DOSSIER DU VENDREDI – Alors que nous célébrions ce mois la Journée mondiale de l'alimentation et la Journée internationale de la femme rurale, l’AWID s’est entretenue avec Elizabeth Mpofu, une femme paysanne leader de la Via Campesina au Zimbabwe, afin d’évoquer les interactions entre la faim, l’agriculture, le genre, ainsi que la justice sociale et environnementale et d’insister sur l’importance de la souveraineté alimentaire.

Par Alejandra Scampini

AWID: La Via Campesina va à l’encontre des discussions internationales sur le financement de l’agriculture africaine qui semblent vouloir façonner le développement agricole et la nature du système alimentaire africain de demain. Pouvez-vous nous en dire davantage ?

Elizabeth Mpofu (EM): Les débats internationaux actuels sur le financement de l’agriculture africaine constituent une grande menace envers notre environnement, notamment parce qu’ils visent nos pratiques agricoles et interdisent nos semences autochtones. Ils ont lancé ce qu’ils appellent la Révolution verte, et des semences brevetées, qui demandent beaucoup d’eau pour irriguer les cultures à rendement élevé.

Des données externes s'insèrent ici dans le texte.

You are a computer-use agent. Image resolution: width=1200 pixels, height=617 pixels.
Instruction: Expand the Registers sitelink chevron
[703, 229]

En décrétant que « les agriculteurs africains doivent améliorer le rendement de leurs cultures », les partisans de la Révolution verte soutiennent l’introduction de la monoculture à grande échelle (industrie agro-alimentaire) et cherchent à transformer les agriculteurs traditionnels en « entrepreneurs ». Chez Via Campesina, nous nous opposons à ce modèle, et déclarons qu’en notre qualité de paysans et petits agriculteurs, nous sommes les gardiens de la vie, des semences, de l’alimentation saine, de la nature en général. Nos gouvernements doivent nous soutenir davantage afin que nous puissions développer l’agro-écologie et l’agriculture traditionnelle que nous pratiquons depuis des siècles.

Les gouvernements devraient mettre en œuvre plus de politiques publiques destinées à défendre nos droits, concrétiser la souveraineté alimentaire en général, et faciliter l’accès au crédit, à la terre, aux ressources naturelles et aux marchés, etc. Au lieu de cela, la plupart des gouvernements africains soutiennent « la sécurité alimentaire », ce qui leur permet de légitimer la promotion d’investissements étrangers dans les terres et l’agriculture. Cela mène à des situations d’appropriation des terres et d’expulsion des agriculteurs de leurs terres, entre autres. La sécurité alimentaire ne se soucie pas de la façon dont la nourriture a été produite ni de qui l’a produite, l’essentiel étant de « fournir de la nourriture». Ainsi, au nom de la sécurité alimentaire et sous la pression des multinationales semencières, les gouvernements autorisent l’introduction de cultures génétiquement modifiées (GM) et l’ensemble des substances chimiques correspondantes. Via Campesina s’élève contre ce modèle et défend la souveraineté alimentaire, le droit de tous les peuples à définir leurs propres politiques agricoles et alimentaires.[1]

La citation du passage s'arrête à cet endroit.